III.2) L'Etat régule-t-il trop la société civile ?

Le problème de l'Etat moderne est un développement de la bureaucratie et de ses différentes fonctions. Le risque est qu'à force de surmonter et organiser la société civile, il absorbe toute la société.

C’est la critique des dérives de l’Etat par le libéralisme politique. Voir Alexis de Tocqueville, De la démocratie en Amérique, 1835, p. 369 : la démocratie moderne ne conduit pas nécessairement à une dictature mais elle habitue à un « despotisme mou », où les individus attendent tout de l’Etat, même sans s’en rendre compte. Ils cherchent donc moins à défendre leurs libertés qu’à disposer de ce qu’apporte l’Etat. L’homogénéité introduite par l’égalité risque de primer sur la liberté. La bureaucratie, même « bienveillante », ruinerait alors les individus. Les Libéraux insistent sur les libertés « négatives », liberté des particuliers de résister à l’Etat, contre une théorie qui met toute la liberté seulement dans la délibération politique et l’espace public. Rousseau et la Révolution jacobine aurait trop dépendu d’une conception antique de la liberté réduite à la participation aux affaires politiques.

La forme extrême du contrôle de l’Etat sur la société est le « totalitarisme ». Le mot vient du fascisme italien de Mussolini et il est ensuite généralisé à différents systèmes politiques, fascisme et communisme soviétique par Hannah Arendt, Les origines du totalitarisme, 1951. La différence entre la tyrannie classique et le totalitarisme est que le dictateur classique voulait le pouvoir mais qu'il pouvait rester hors de la société civile alors que le totalitarisme est la doctrine où l'Etat absorbe toute la société civile : il n’y a plus de Corps intermédiaires entre l’individu et l’Etat, plus de droit à des associations ou des syndicats indépendants. Un Parti unique d’Etat prend le contrôle de tous les aspects sociaux au nom d’une philosophie obligatoire : il n’y a plus de vie publique, plus d’espace pour une libre discussion.

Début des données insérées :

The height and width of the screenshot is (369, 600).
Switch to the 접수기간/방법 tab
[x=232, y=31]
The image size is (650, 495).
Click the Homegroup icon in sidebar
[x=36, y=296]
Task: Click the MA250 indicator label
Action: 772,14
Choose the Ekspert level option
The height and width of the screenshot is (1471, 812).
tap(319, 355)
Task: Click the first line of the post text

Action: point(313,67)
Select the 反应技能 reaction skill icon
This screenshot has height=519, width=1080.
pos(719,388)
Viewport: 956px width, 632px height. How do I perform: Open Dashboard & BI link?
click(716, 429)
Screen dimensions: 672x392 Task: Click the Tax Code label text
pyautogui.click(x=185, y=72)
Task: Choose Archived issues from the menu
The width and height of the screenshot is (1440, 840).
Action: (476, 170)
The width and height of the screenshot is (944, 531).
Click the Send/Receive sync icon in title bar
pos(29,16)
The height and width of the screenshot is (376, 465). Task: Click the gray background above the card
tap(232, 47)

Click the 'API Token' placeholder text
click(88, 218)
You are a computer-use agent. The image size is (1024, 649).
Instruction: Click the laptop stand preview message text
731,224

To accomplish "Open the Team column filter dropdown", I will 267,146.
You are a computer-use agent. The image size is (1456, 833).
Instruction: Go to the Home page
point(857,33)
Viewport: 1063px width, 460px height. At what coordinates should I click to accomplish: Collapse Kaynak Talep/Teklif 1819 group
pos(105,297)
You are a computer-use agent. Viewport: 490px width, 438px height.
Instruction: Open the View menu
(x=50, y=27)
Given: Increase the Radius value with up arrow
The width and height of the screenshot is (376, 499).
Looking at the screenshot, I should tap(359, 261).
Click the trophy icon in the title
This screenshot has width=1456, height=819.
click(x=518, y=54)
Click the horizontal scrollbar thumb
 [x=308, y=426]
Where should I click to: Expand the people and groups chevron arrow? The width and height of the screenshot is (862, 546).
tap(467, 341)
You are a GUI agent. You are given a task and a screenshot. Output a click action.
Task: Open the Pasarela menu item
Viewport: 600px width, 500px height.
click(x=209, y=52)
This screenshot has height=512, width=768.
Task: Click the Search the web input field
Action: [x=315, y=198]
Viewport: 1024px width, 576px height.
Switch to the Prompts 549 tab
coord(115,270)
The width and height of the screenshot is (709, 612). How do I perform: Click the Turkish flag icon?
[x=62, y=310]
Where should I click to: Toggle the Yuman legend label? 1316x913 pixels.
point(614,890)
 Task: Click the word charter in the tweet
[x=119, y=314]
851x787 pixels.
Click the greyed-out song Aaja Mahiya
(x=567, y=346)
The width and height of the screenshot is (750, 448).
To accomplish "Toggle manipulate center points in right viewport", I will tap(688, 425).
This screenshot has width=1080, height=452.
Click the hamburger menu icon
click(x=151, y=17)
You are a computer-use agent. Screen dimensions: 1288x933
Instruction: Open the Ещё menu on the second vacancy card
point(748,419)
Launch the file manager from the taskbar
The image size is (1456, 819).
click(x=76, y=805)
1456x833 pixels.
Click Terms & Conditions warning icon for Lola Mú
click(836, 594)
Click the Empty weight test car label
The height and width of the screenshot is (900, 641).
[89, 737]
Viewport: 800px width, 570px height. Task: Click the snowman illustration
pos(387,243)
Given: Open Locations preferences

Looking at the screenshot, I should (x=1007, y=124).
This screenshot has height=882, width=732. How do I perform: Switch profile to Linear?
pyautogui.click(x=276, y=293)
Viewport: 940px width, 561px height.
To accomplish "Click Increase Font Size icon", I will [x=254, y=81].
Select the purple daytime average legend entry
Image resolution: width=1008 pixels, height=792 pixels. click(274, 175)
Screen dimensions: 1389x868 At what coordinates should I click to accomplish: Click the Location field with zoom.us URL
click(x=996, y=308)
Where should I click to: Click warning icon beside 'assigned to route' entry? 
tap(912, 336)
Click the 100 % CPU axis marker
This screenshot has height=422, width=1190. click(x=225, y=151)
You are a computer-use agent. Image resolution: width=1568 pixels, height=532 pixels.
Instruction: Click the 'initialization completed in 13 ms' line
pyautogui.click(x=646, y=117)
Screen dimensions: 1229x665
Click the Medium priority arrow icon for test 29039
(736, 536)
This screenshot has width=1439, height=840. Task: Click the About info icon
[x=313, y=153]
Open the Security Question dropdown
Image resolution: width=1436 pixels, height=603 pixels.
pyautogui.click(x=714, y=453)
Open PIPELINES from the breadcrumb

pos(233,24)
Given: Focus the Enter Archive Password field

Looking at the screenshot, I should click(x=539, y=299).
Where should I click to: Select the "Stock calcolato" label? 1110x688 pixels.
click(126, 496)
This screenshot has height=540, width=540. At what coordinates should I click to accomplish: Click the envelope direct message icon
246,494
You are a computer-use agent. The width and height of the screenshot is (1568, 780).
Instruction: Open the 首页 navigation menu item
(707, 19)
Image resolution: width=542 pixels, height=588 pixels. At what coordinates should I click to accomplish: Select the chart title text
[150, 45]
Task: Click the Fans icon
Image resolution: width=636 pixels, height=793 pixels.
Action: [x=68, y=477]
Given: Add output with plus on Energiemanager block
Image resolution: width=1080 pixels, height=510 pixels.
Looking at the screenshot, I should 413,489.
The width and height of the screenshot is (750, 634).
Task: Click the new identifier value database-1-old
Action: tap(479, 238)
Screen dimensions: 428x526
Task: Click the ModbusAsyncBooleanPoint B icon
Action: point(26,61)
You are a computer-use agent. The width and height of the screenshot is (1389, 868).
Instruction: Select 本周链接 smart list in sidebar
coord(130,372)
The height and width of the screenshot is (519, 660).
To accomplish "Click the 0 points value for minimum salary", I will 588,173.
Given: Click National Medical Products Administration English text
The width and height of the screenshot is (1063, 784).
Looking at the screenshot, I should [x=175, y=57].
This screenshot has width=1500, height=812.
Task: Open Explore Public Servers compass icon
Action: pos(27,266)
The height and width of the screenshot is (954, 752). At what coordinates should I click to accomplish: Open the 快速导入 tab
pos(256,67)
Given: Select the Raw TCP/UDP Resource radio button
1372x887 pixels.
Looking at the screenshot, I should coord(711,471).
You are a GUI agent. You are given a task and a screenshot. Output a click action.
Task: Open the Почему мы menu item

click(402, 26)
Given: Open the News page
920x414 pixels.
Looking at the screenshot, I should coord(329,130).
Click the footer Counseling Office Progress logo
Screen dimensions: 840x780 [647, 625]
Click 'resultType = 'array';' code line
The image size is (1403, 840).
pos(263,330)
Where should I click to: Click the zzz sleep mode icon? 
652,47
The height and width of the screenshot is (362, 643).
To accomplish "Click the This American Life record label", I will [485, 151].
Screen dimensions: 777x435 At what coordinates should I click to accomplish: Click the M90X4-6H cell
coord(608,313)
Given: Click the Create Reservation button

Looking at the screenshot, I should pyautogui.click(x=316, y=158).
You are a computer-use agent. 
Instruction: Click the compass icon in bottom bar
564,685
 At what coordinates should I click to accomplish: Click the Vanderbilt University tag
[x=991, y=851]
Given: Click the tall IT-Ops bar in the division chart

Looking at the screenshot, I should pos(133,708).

Hegel a vu dans l’Etat une organisation rationnelle qui devait échapper à la domination économique de la société civile mais sans non plus contrôler toute cette société civile (cf. p. 408 L’Etat comme condition pour la liberté). Il y aurait deux risques opposés d’un Etat trop faible si les intérêts économiques ou les conflits communautaires dirigent tout, et d’un Etat trop dictatorial s’il ne reconnaît pas aussi un espace qui ne lui est pas complètement soumis (cf. cours sur la Liberté, le Bonheur, la Justice).

Au-delà des Etats, les citoyens peuvent aussi construire une Société des Nations qui dépasserait les conflits et les intérêts exclusifs des Etats-Nations. C’est l’idée de « cosmopolitisme » (cf. Kant, Idée d’une histoire universelle, 1784).